[Saved entries]

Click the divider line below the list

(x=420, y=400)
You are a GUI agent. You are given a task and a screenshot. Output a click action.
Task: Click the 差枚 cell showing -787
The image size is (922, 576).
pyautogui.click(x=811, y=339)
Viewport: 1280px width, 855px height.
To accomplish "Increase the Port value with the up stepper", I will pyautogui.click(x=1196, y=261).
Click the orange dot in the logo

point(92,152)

...

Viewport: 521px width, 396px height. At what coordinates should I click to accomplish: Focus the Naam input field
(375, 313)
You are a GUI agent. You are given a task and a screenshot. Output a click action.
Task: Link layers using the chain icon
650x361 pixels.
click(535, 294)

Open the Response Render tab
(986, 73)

Task to carry out:
Given the records above, return exactly the lines starting at the line containing "Click the divider line below the list" and ending at the line containing "Viewport: 1280px width, 855px height.", including both.

Response below:
Click the divider line below the list

(x=420, y=400)
You are a GUI agent. You are given a task and a screenshot. Output a click action.
Task: Click the 差枚 cell showing -787
The image size is (922, 576).
pyautogui.click(x=811, y=339)
Viewport: 1280px width, 855px height.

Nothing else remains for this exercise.